__What is being asked__
Please rescale the entries from the line with "This screenshot has" through the end of the entries, giving them all again with their requests and multiplying every coordinate in the answers by 2.5, rounded to whole numbers with halves going up. Leave the pictures out.

--- Start Records for this task ---

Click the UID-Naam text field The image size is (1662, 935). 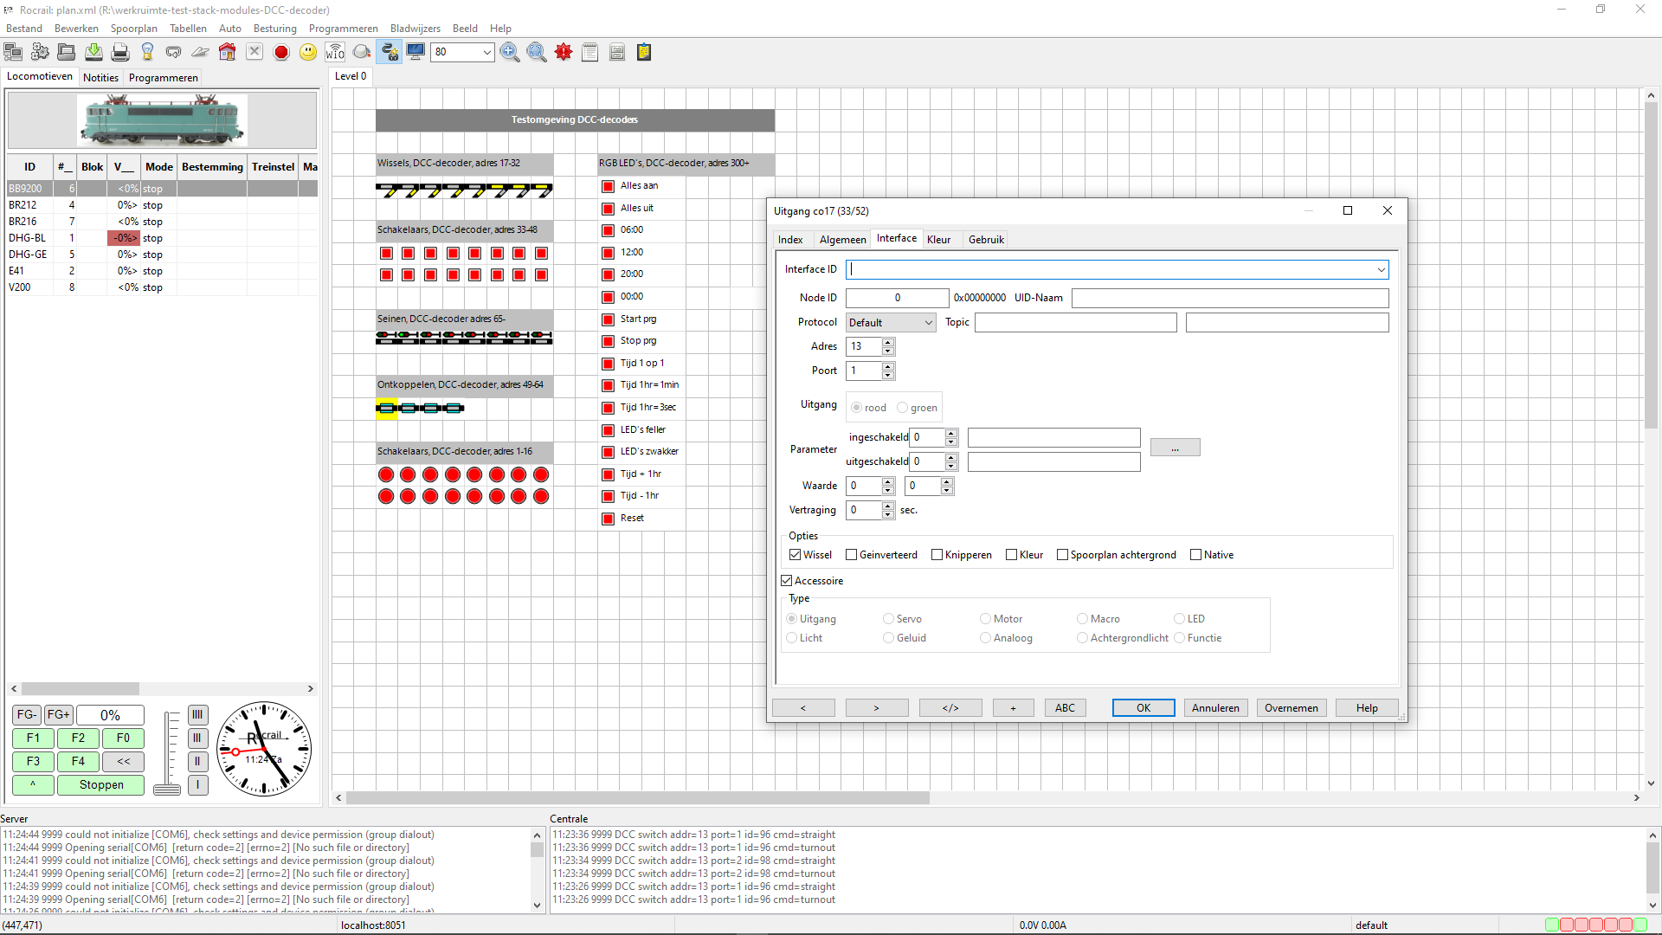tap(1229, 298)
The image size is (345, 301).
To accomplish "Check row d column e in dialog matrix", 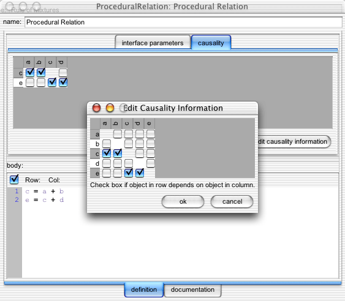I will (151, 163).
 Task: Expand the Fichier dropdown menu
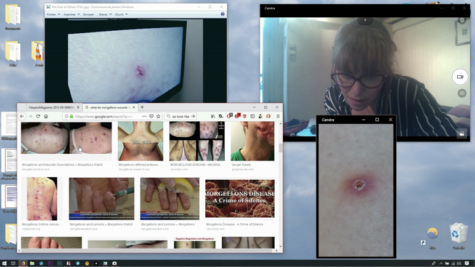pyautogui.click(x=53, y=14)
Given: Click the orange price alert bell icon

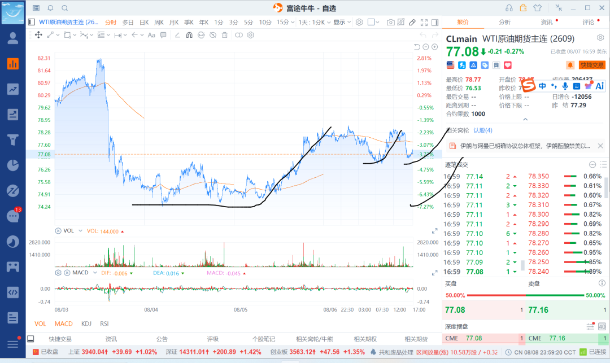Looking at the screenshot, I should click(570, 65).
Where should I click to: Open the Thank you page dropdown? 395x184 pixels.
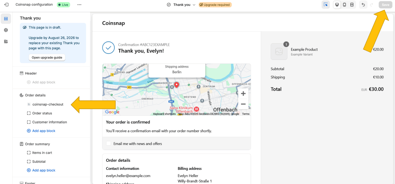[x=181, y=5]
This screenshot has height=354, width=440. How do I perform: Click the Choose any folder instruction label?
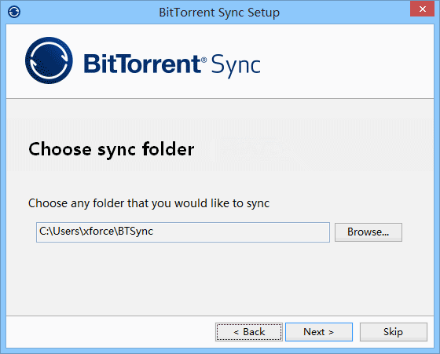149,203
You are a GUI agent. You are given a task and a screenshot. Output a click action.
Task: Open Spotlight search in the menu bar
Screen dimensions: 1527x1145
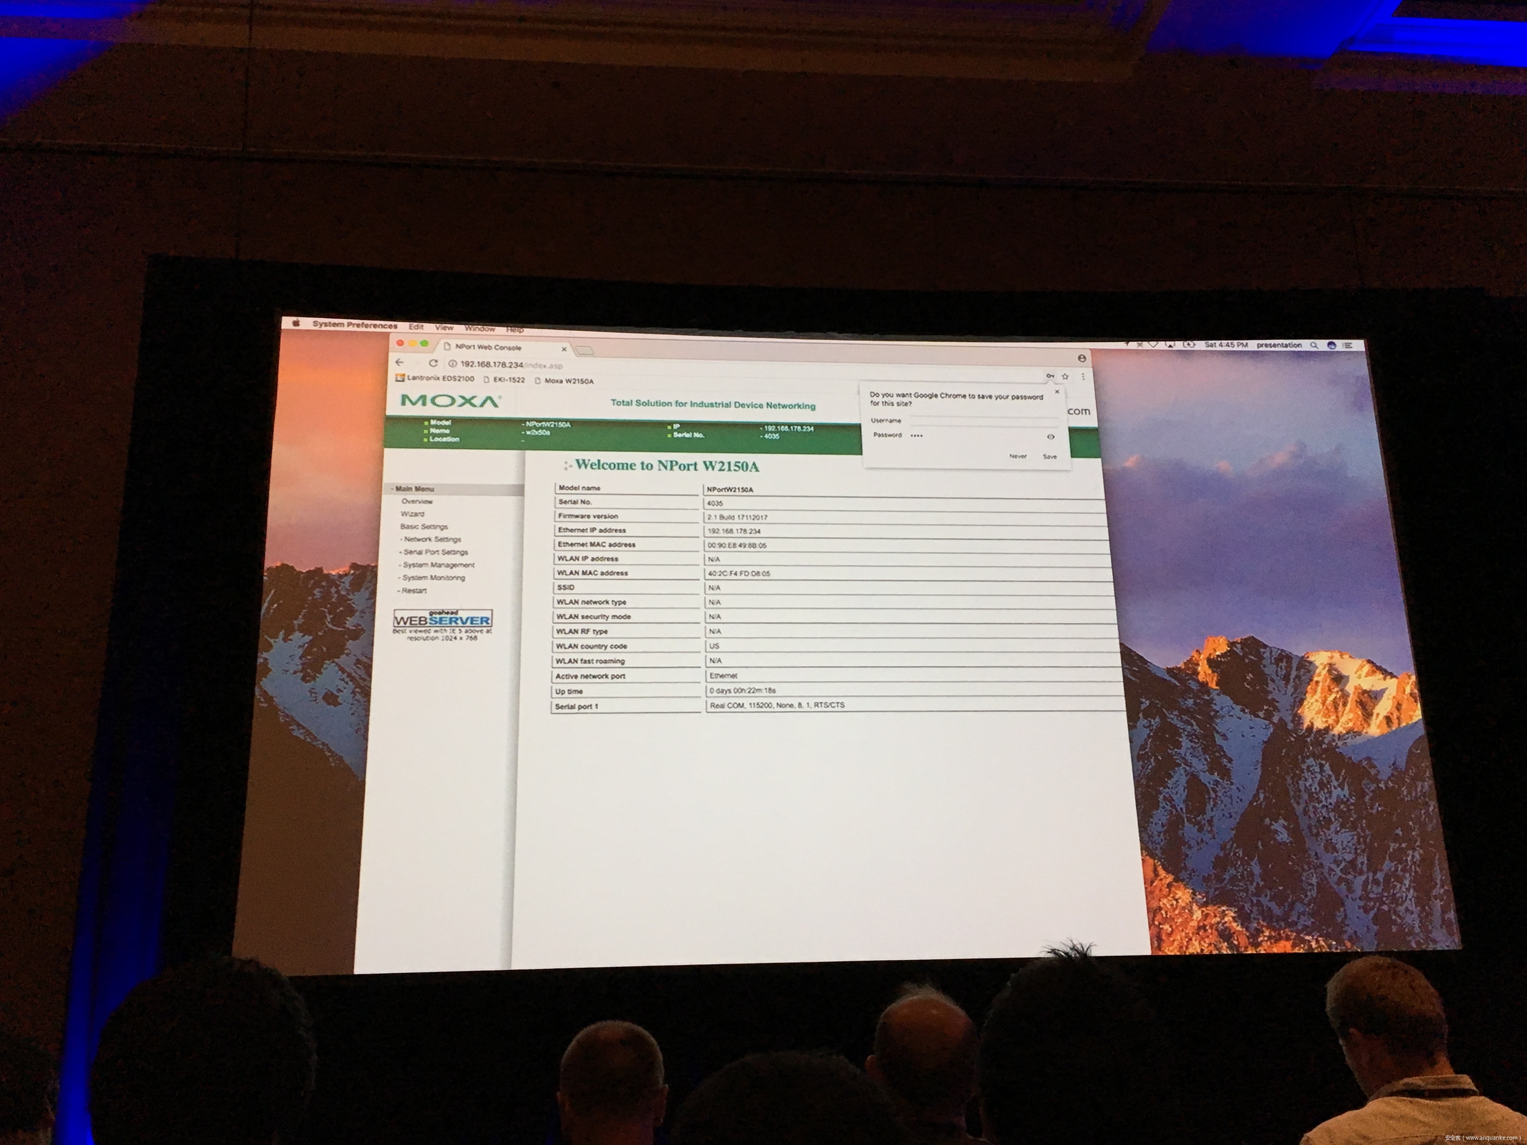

--- End Records for this task ---

__The solution__
This screenshot has height=354, width=440. How do I perform: Click the Choose any folder instruction label?
373,508
You are a GUI agent. You are given a task and a screenshot. Output a click action.
Task: Open Spotlight search in the menu bar
Screen dimensions: 1527x1145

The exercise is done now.